### [CONSIGNE]
Veuillez recopier le texte sur Gandhi, du passage allant de « Abha est une » jusqu'à « personnes qui l'attendait... », en substituant « Vallabhbhaï Patel » à « Patel ».

### [TEXTE À LIRE]
Le mahâtma Gandhi est mécontent. Ils sont quelque cinq cents dans le champ de prières. Fait-on attendre toute une foule ? D'ailleurs, fait-on attendre une seule personne ?
Tout à l'heure, un peu avant 16 h 30, il a pris le repas que lui a apporté Abha : légumes crus et cuits, lait de chèvre, oranges, et une compote de gingembre, de citrons et de beurre battu, avec du jus d'aloès. Pendant qu'il mangeait, il s'est entretenu avec Vallabhbhaï Patel. Patel a parlé, parlé, et Abha a hésité à l'interrompre : coupe-t-on la parole au Premier ministre adjoint du gouvernement indien ?
Abha est une cousine par alliance du Mahâtma. Elle est l'un des deux « bâtons de vieillesse " de Gandhi, le second étant Manou, petite-fille d'un autre cousin.
On n'arrête pas le temps, pas plus qu'on ne le tue. À un moment, silencieuse, Abha s'est penchée pour que Gandhi, assis sur le sol de sa chambre, puisse lire l'heure sur la montre de nickel qu'elle lui tendait. Le Mahâtma a froncé les sourcils, il s'est levé en disant à Patel :
« Je dois me séparer de vous. »
Après un rapide passage par la salle de bains, Gandhi est sorti de Birla House — sa maison, à New Delhi — pour rejoindre cette foule d'un demi-millier de personnes qui l'attendait...
Gandhi s'appuie sur les épaules d'Abha et de Manou. Le pas est vif et les quelques marches menant au parc sont gravies sans peine.
Dans un instant, le Mahâtma aura rejoint l'estrade de bois sur laquelle il prendra place pour les offices. On se lève, on vient vers lui, on se prosterne aux pieds de l'homme aux sandales de cuir, enveloppé dans un châle de laine d'un blanc immaculé.

### [JEU DE DONNÉES]

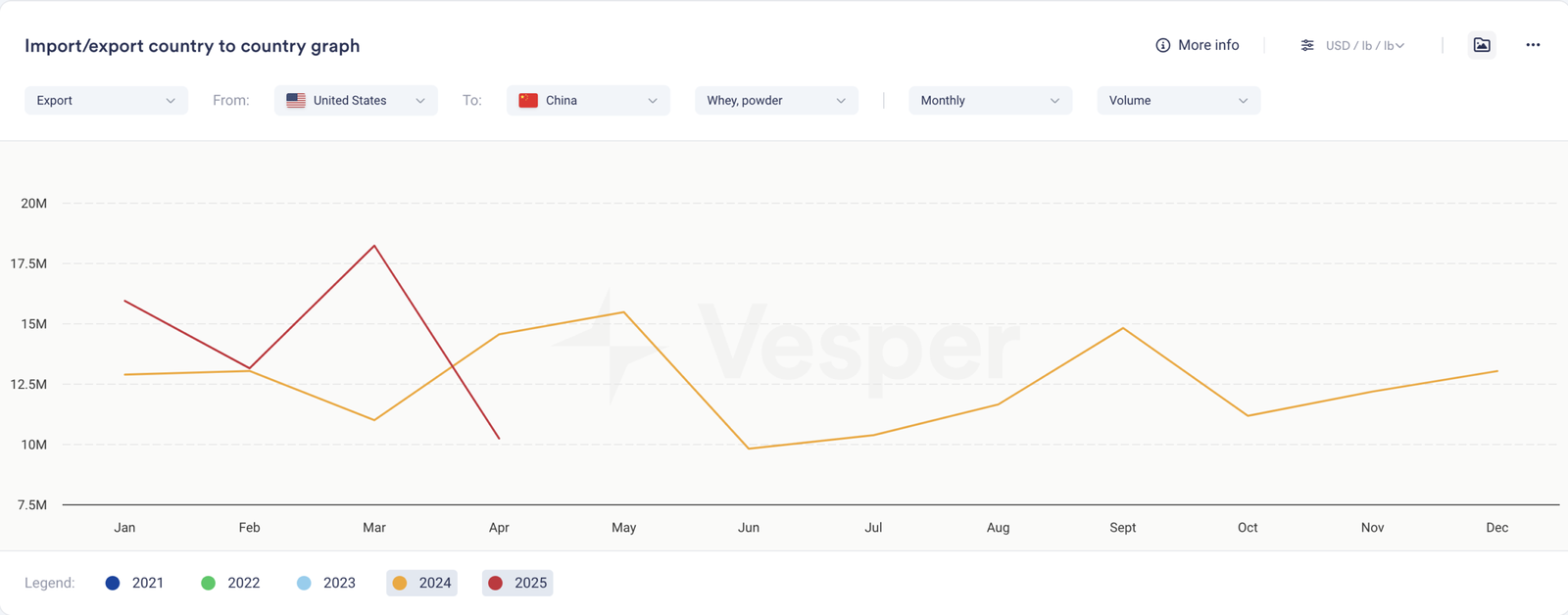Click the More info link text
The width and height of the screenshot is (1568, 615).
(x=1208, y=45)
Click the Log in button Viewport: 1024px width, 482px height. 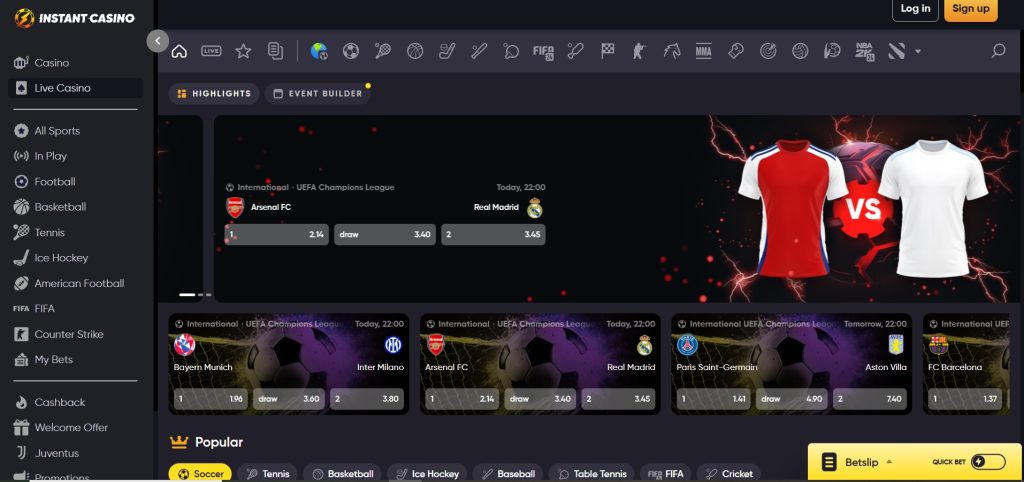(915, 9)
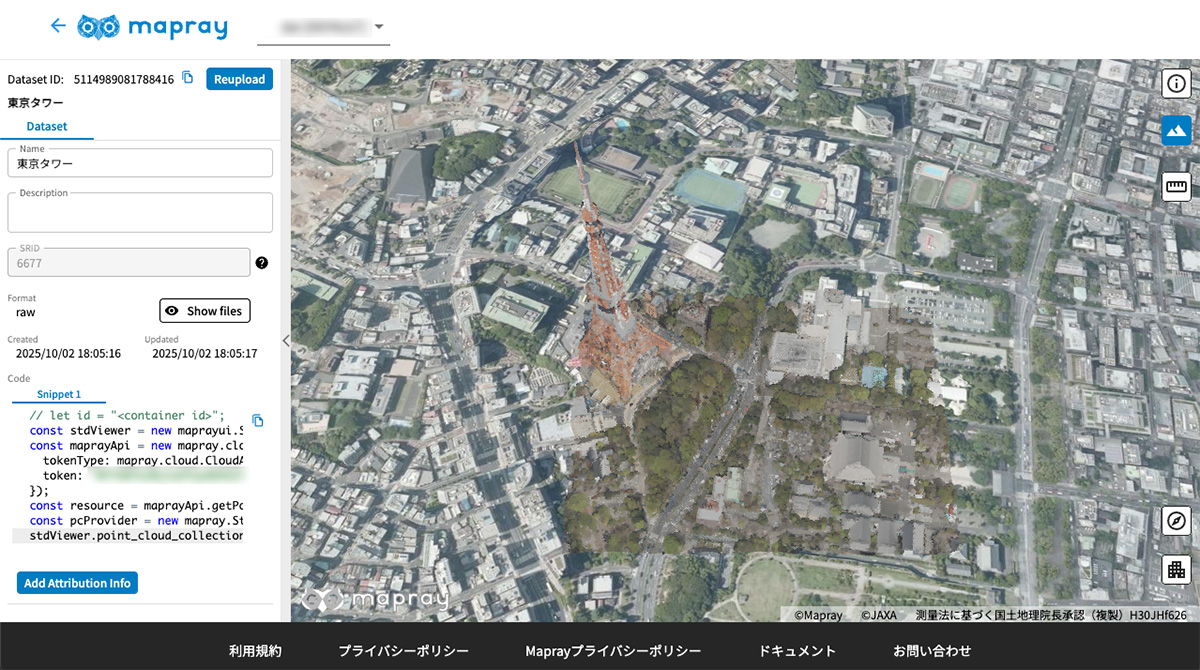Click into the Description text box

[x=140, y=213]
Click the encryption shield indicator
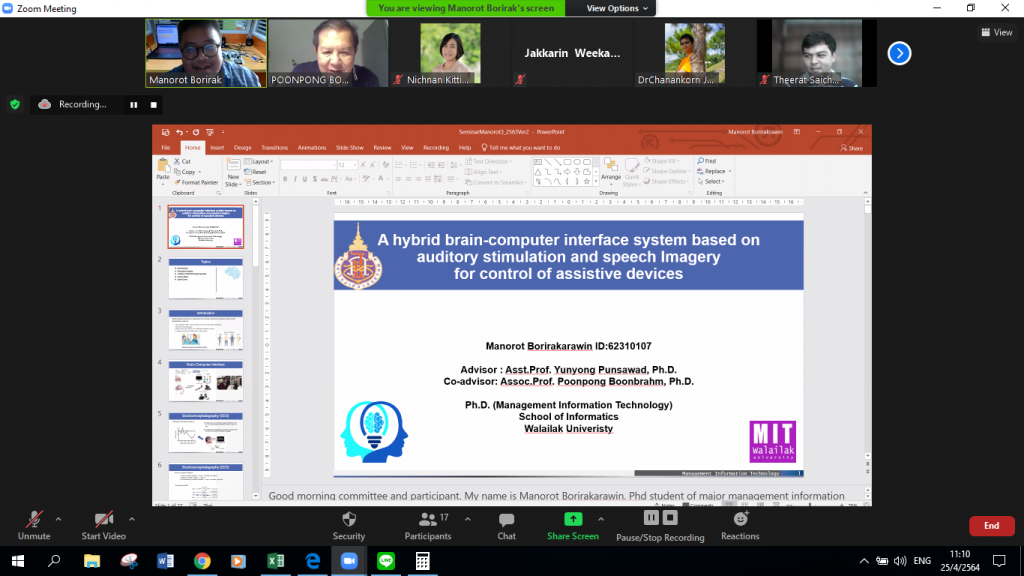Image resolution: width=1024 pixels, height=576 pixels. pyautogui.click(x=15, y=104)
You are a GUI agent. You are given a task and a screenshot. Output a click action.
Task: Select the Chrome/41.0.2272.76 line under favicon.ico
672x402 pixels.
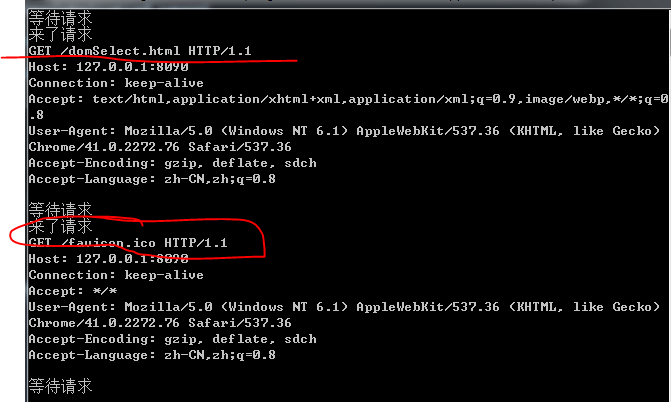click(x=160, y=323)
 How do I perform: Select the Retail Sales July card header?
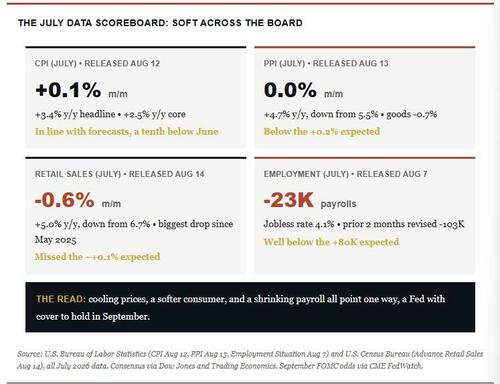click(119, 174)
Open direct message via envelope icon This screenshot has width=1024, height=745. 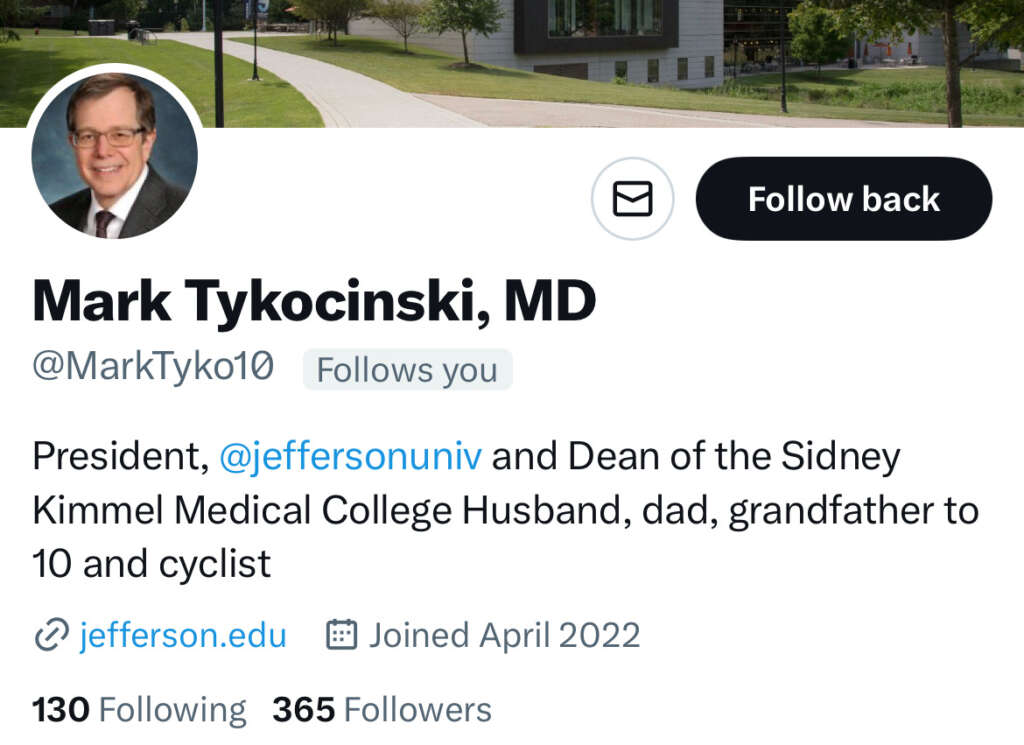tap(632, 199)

...

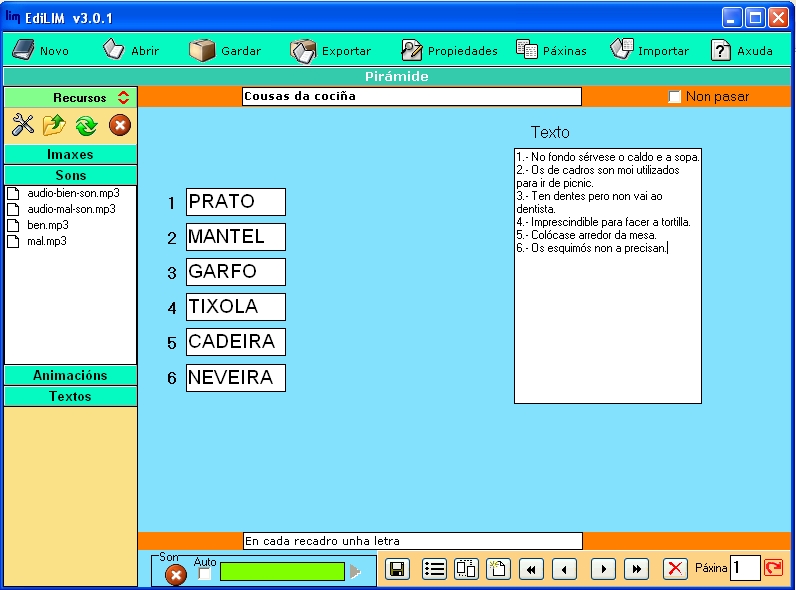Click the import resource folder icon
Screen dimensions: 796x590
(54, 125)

### [VOTRE RÉPONSE]
Abha est une cousine par alliance du Mahâtma. Elle est l'un des deux « bâtons de vieillesse " de Gandhi, le second étant Manou, petite-fille d'un autre cousin.
On n'arrête pas le temps, pas plus qu'on ne le tue. À un moment, silencieuse, Abha s'est penchée pour que Gandhi, assis sur le sol de sa chambre, puisse lire l'heure sur la montre de nickel qu'elle lui tendait. Le Mahâtma a froncé les sourcils, il s'est levé en disant à Vallabhbhaï Patel :
« Je dois me séparer de vous. »
Après un rapide passage par la salle de bains, Gandhi est sorti de Birla House — sa maison, à New Delhi — pour rejoindre cette foule d'un demi-millier de personnes qui l'attendait...